Sister of Charity and hospital administrator (1894–1983)

Ellen O'Doherty (1894–1983), known by her religious name as Sister Mary Alphonsus, was an Australian religious who became the superior general of the Sisters of Charity of Australia. She was a skilled nurse and hospital administrator, and worked in many of the order's hospitals, contributing to the growth and successful operations of these facilities.

==Early life==
Born on 8 February 1894 in South Yarrawonga, Victoria, Australia, Ellen O'Doherty was the daughter of Joseph and Agnes Dorherty. Her father was born in Ireland, and was a schoolteacher. Her mother was born in Victoria. Ellen was the oldest of their nine children.

== Religious life ==
In 1924, O'Doherty joined the Sisters of Charity of Australia. The Religious Sisters of Charity is a religious order founded by Mary Aikenhead in Ireland in 1816. The Australian congregation was established in 1838, and became independent of the Irish congregation in 1842. The sisters focus on education and the care of the ill.

Taking on the religious name of Sister Mary Alphonsus, O'Doherty professed her final vows in 1927. She trained in nursing, and served as a nurse in the order's hospitals in Lismore, Toowoomba, Darlinghurst, and then Bathurst, from 1924 to 1932.

She served briefly as the rectress, or hospital administrator, of the St. Vincent Hospital in Lismore in 1933. The facility had been founded a few years earlier, in 1921. This was a challenging time, as she had to manage the hospital's financial affairs in the midst of the Depression. She was then appointed as rectress for St. Vincent Hospital in Melbourne, where she worked from 1933 to 1939. While there, she was instrumental in establishing the first hospice in Victoria. She was assigned as rectress in the hospital in Toowoomba for two years during World War II, where she oversaw care for wounded soldiers. She then returned to Lismore, where she served a second term as rectress from 1942 to 1948.
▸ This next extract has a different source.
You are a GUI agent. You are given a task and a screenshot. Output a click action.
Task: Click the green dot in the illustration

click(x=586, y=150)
In 1949, she was elected superior general of the Australian Congregation of the Sisters of Charity for a six-year term. During her tenure as superior general, she purchased land for a hospice in Brisbane, Queensland, for a hospice. She also purchased property in Wahroonga, New South Wales, for a new novitiate, to accommodate increasing numbers of women seeking to join the order.

O'Doherty travelled to Rome in 1952 for an international gathering of superiors general of Roman Catholic religious orders for women. The superiors were encouraged to think about how their founders would be responding the needs to the world today. Upon her return, she implemented some changes in standards, changed the constitution, and eased out some of the older customs. These changes met with resistance from within her congregation. She was re-elected as superior in 1955, but was forced out of the position by a small group of opponents.
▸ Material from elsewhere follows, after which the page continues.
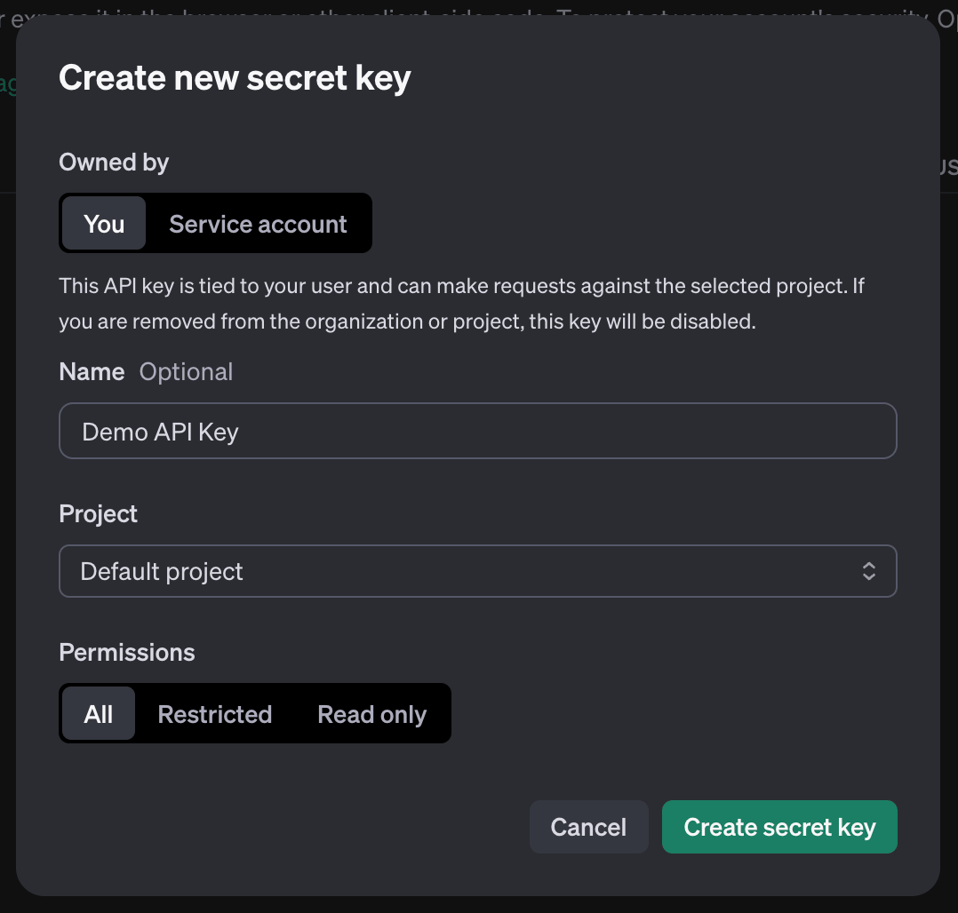The height and width of the screenshot is (913, 958).
Task: Expand the project selection combo box
Action: (478, 571)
From 1955 to 1974, O'Doherty returned to her role as rectoress at the order's hospitals. She was assigned to the Toowoomba hospital from 1955 to 1961, then went to Melbourne, where she worked at the St Vincent Hospital for eight years, from 1961 to 1968. While she was there, St Vincent opened the first Intensive Care Unit in Australia. The hospital also opened a new unit for open heart surgery and cardiovascular diagnostics, among other improvements. O'Doherty managed the building projects and finances.

In 1969, O'Doherty traveled to Tasmania, where she became the rectress at the hospital in Launceston. She worked there from 1969 to 1974, and stayed on at the Tasmanian convent for another four years. In 1978, she returned to the order's convent in Melbourne, where she lived her last years.

She died in Fitzroy on 11 August 1983, and is buried in Melbourne.